**TASK DESCRIPTION:** Extract the line that contains "Viewport: 217px width, 197px height." and every line after it through the end of the records below, exactly as written, leaving out any pictures.

**DATASET RECORDS:**
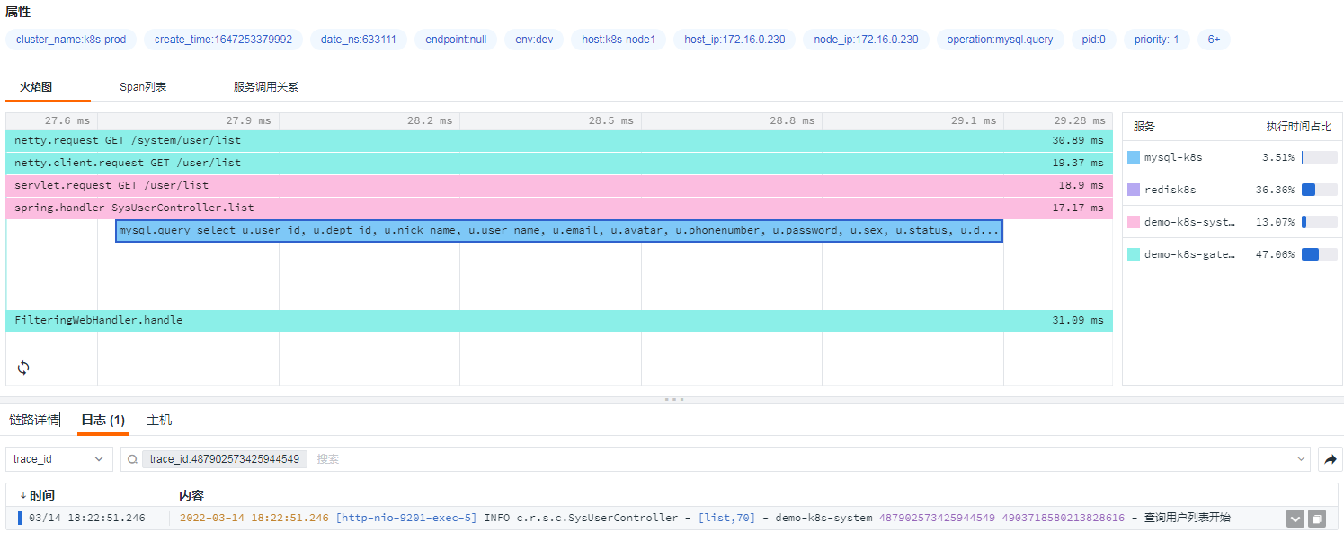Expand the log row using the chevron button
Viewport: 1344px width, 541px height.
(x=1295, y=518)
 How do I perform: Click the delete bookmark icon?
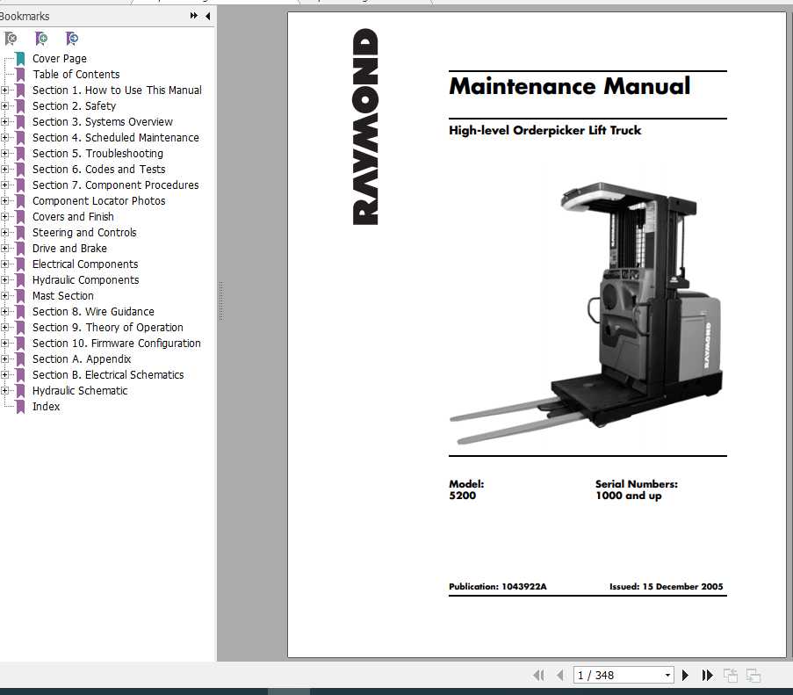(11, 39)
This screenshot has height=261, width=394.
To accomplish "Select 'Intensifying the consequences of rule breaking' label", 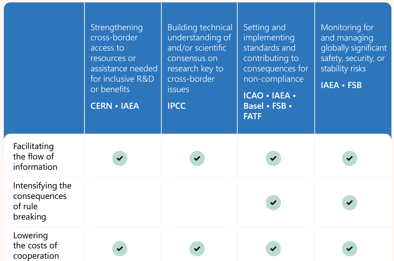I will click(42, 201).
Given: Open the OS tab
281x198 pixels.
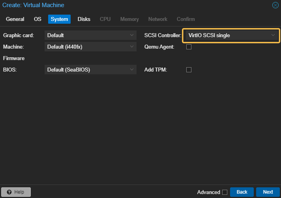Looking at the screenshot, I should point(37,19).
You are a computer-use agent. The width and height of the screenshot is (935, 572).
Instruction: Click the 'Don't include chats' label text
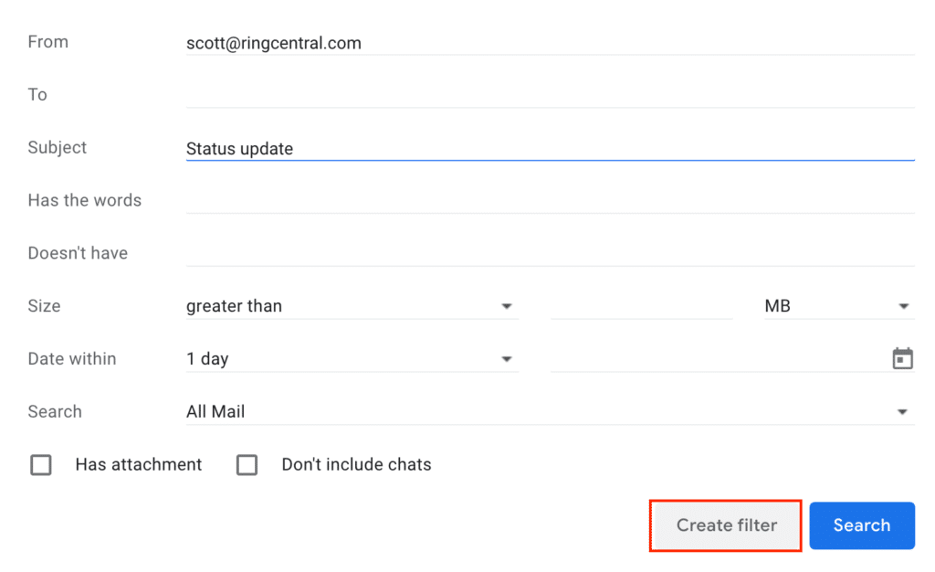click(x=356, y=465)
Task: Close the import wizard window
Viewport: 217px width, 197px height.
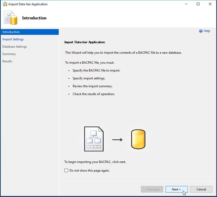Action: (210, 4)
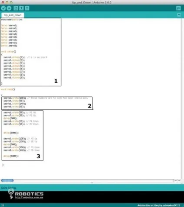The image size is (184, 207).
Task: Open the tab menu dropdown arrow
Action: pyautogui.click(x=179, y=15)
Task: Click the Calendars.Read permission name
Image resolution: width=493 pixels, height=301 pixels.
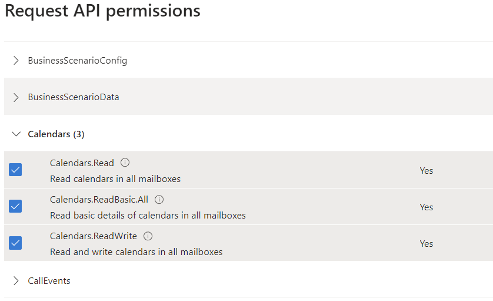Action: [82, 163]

**RESULT OF THIS TASK:**
Viewport: 217px width, 197px height.
Action: (210, 4)
The image size is (184, 207).
Task: Open the tab menu dropdown arrow
Action: pyautogui.click(x=179, y=15)
Task: Click the Calendars.Read permission name
Image resolution: width=493 pixels, height=301 pixels.
Action: [82, 163]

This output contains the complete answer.